- _Your objective_: Return each line below holding the string "agent".

- _Records for this task_:
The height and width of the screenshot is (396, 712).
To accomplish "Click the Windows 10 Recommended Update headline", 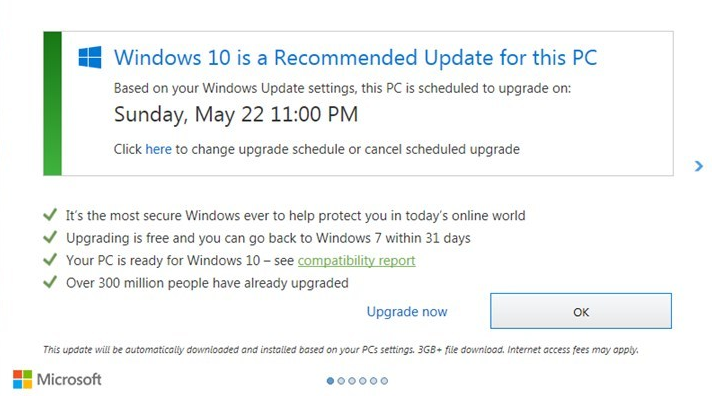I will coord(355,58).
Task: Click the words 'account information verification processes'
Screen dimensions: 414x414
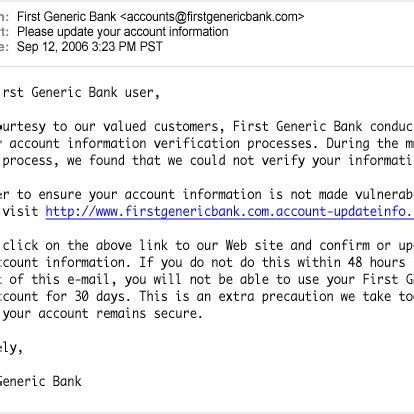Action: pyautogui.click(x=161, y=144)
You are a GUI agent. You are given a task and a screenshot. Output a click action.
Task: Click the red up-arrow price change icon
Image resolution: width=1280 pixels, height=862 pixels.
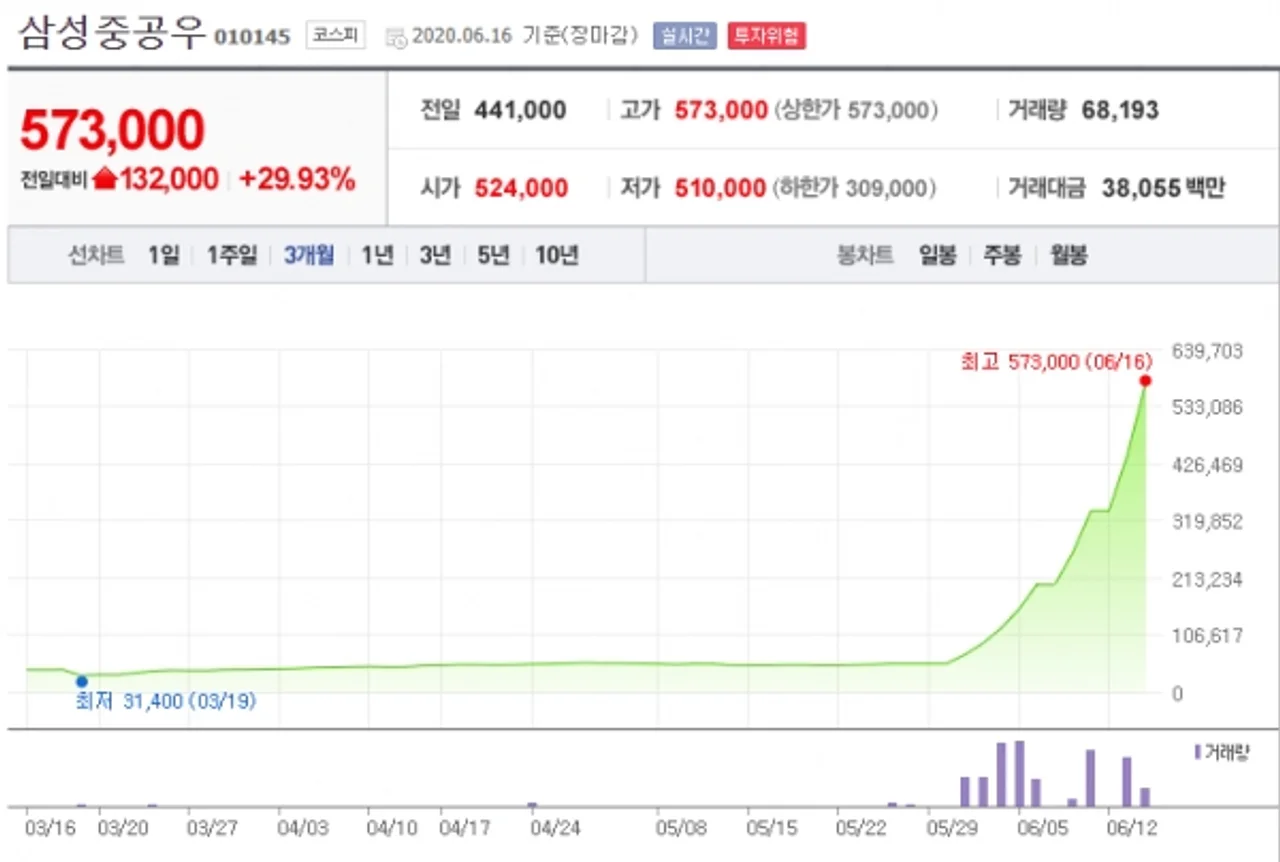tap(105, 179)
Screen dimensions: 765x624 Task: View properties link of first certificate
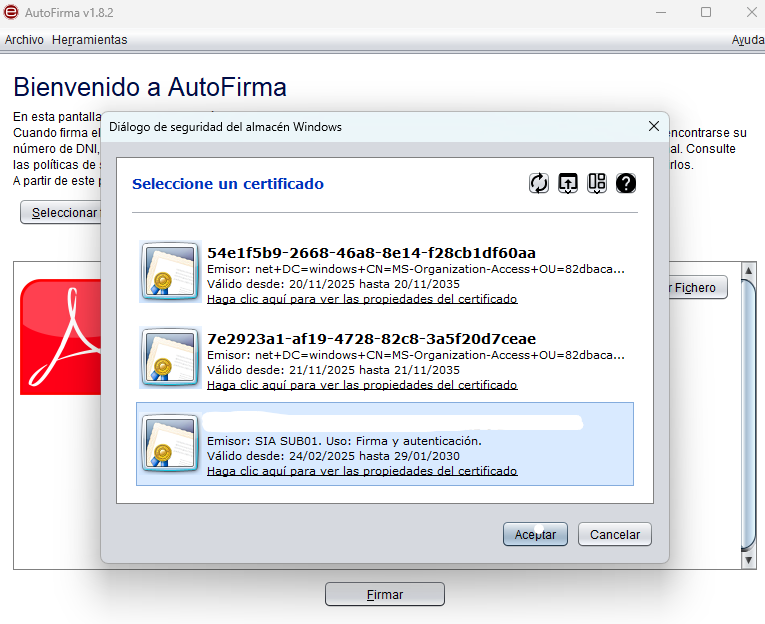pos(362,299)
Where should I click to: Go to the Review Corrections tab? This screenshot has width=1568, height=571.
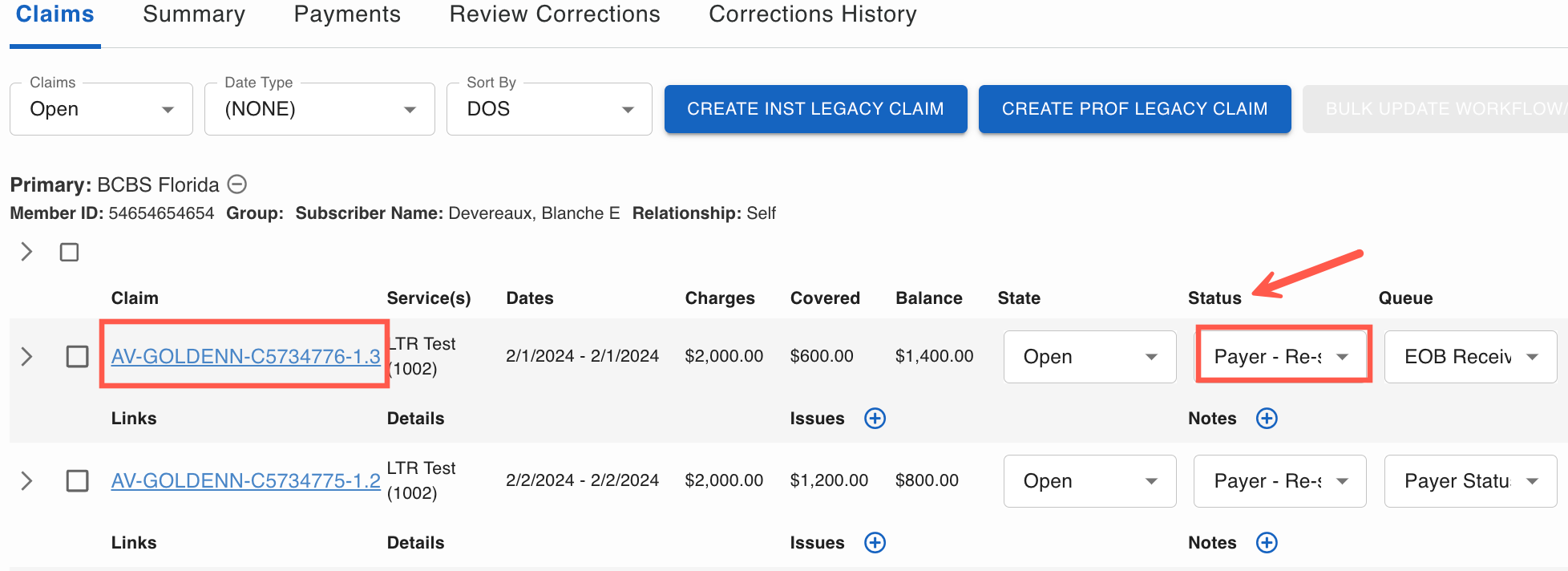click(x=554, y=14)
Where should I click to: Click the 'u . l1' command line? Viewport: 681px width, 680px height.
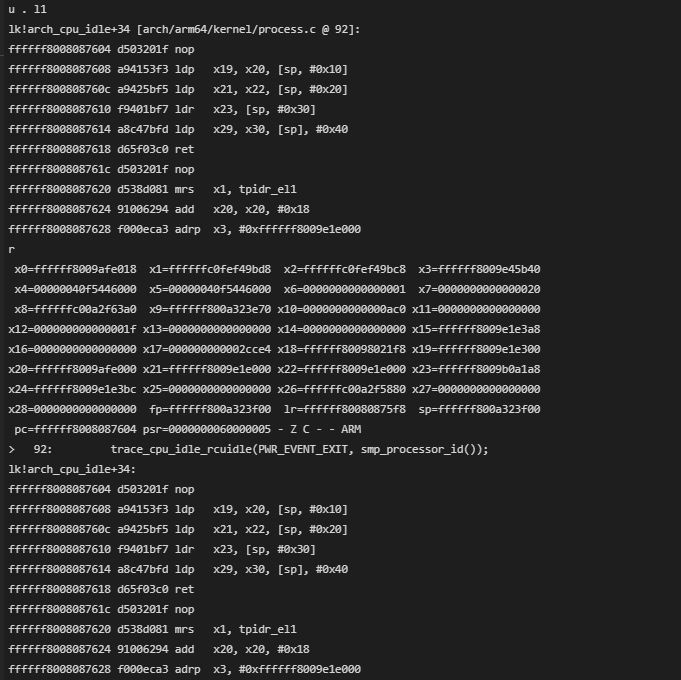coord(27,9)
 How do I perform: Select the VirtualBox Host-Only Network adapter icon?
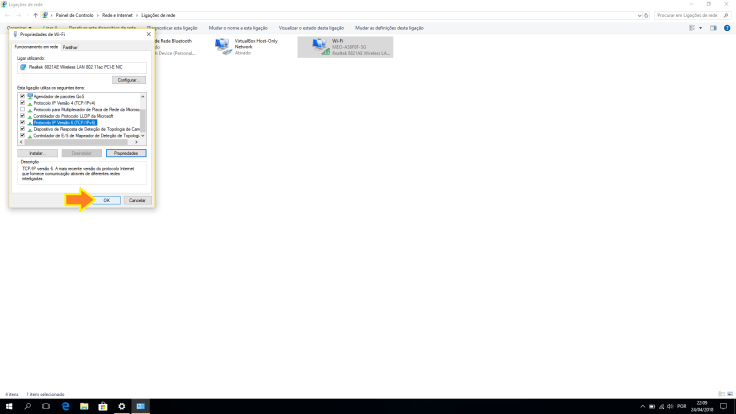223,46
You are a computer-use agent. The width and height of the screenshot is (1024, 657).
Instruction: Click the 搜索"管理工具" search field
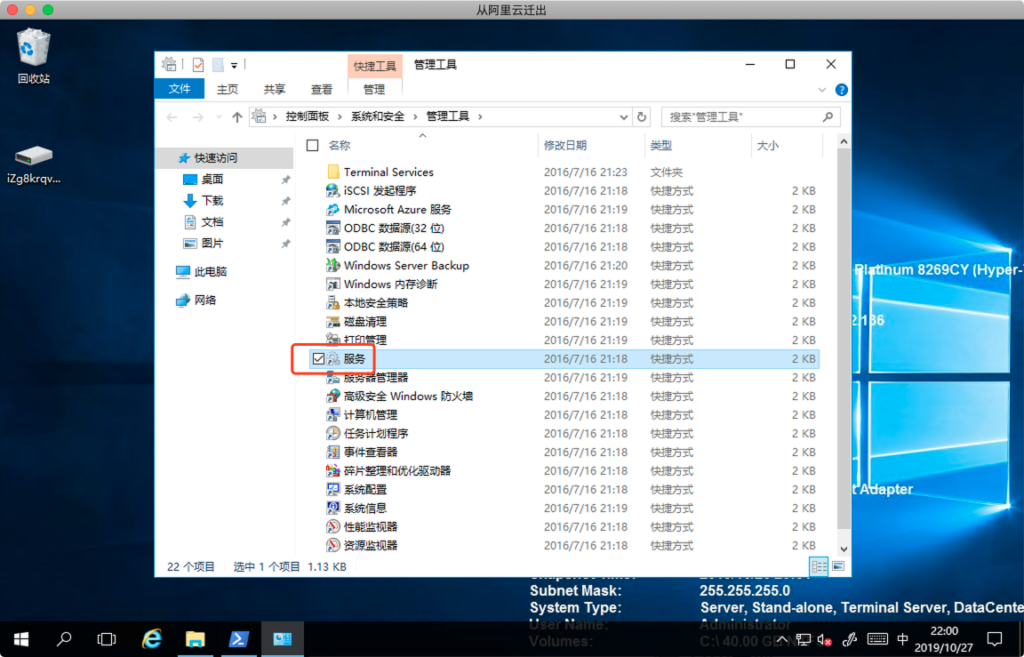[743, 117]
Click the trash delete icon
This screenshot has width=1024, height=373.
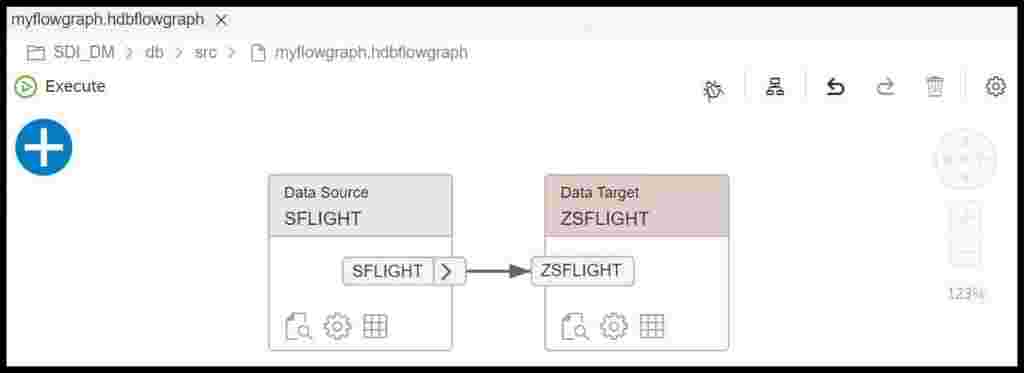pyautogui.click(x=935, y=87)
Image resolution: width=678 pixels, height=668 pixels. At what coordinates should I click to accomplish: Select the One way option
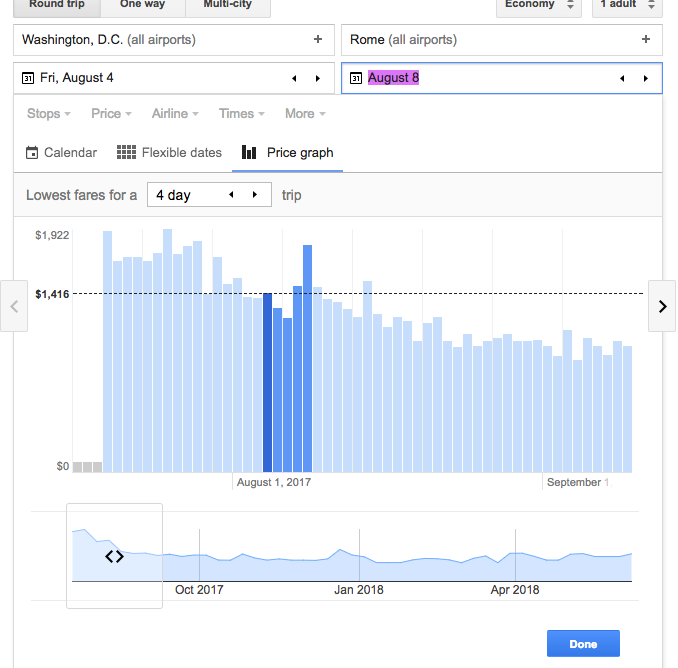click(x=143, y=5)
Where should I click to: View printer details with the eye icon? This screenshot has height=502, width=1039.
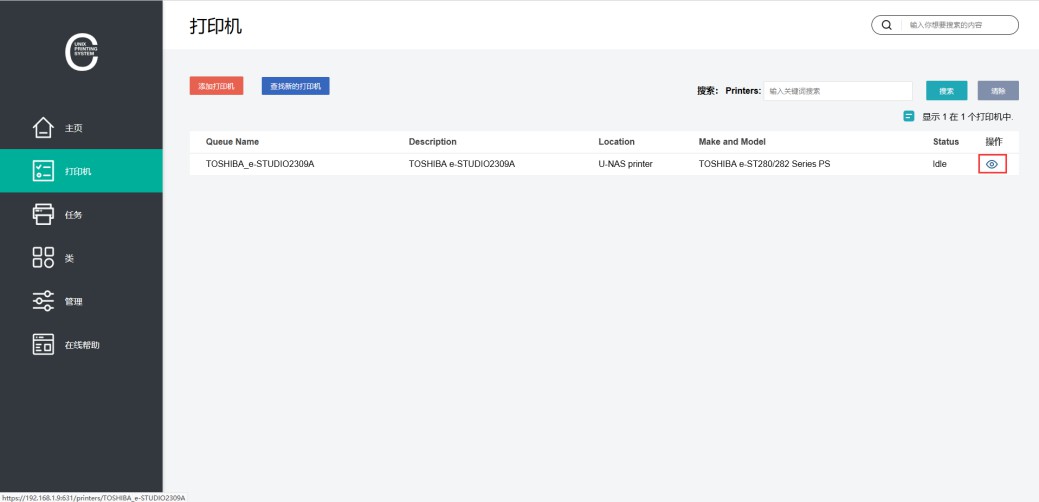click(x=992, y=164)
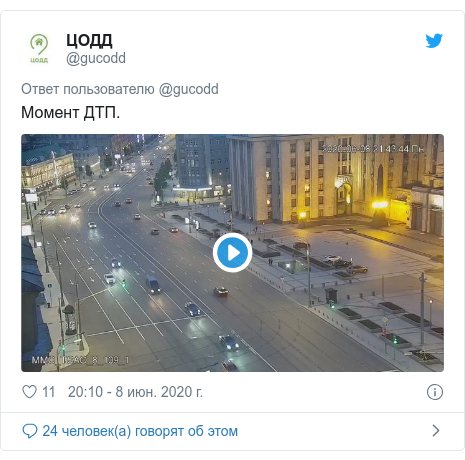Open '24 человек(а) говорят об этом' link
The image size is (465, 460).
tap(140, 431)
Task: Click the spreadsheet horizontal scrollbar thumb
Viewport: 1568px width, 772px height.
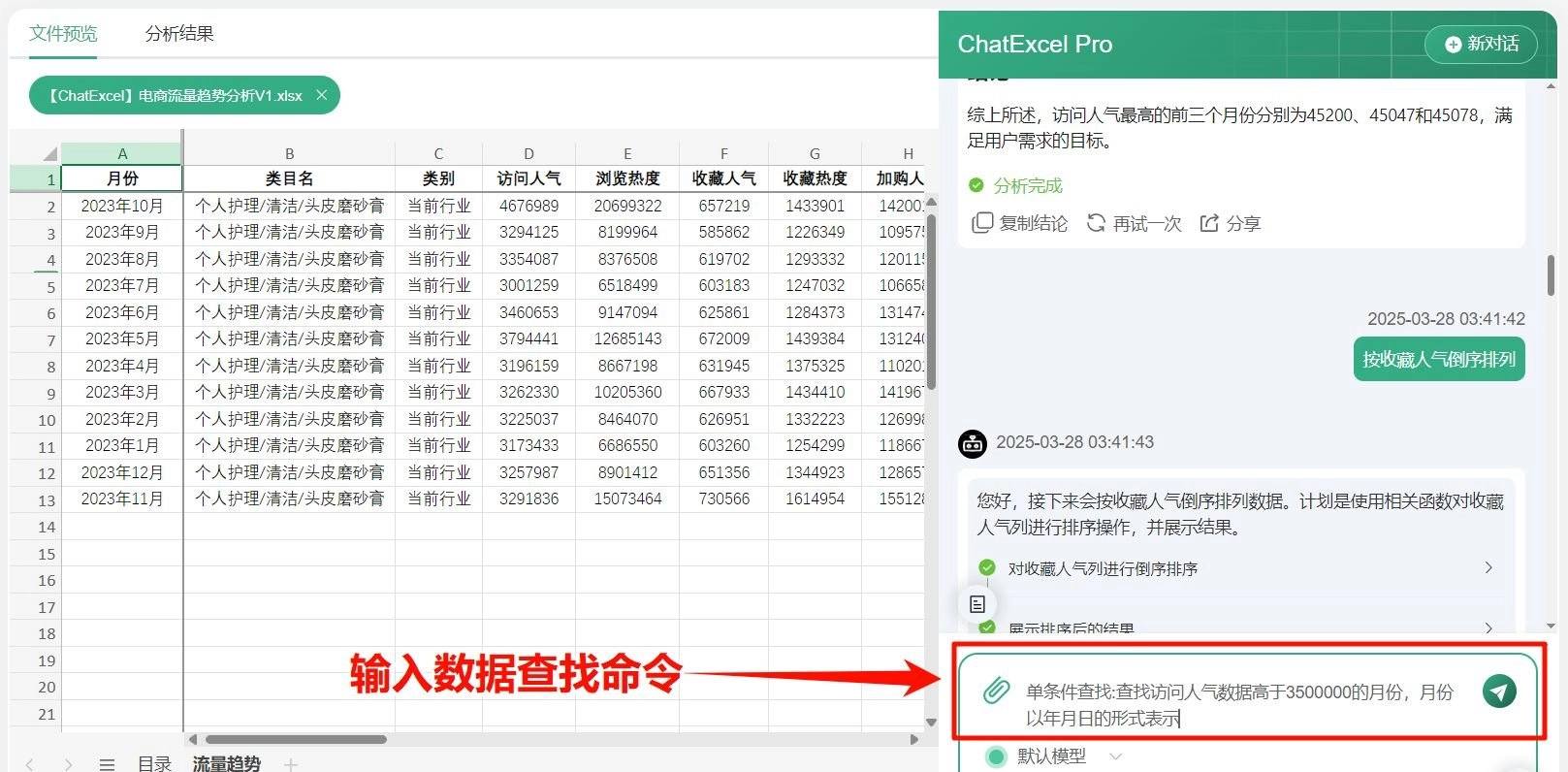Action: 296,739
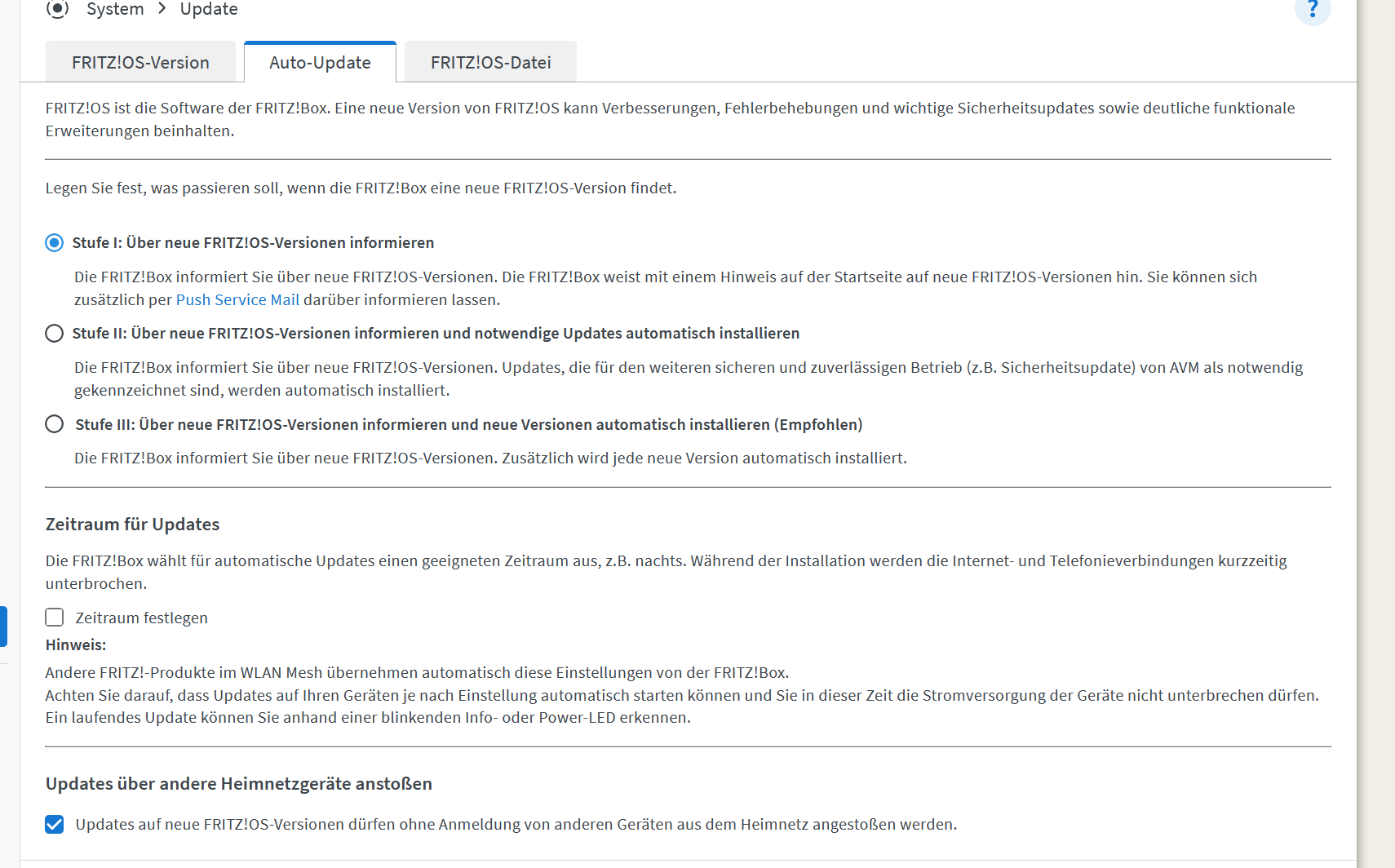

- _Task solution_:
You are a GUI agent. You are given a task and a screenshot. Output a click action.
You are a computer-use agent. The width and height of the screenshot is (1024, 657).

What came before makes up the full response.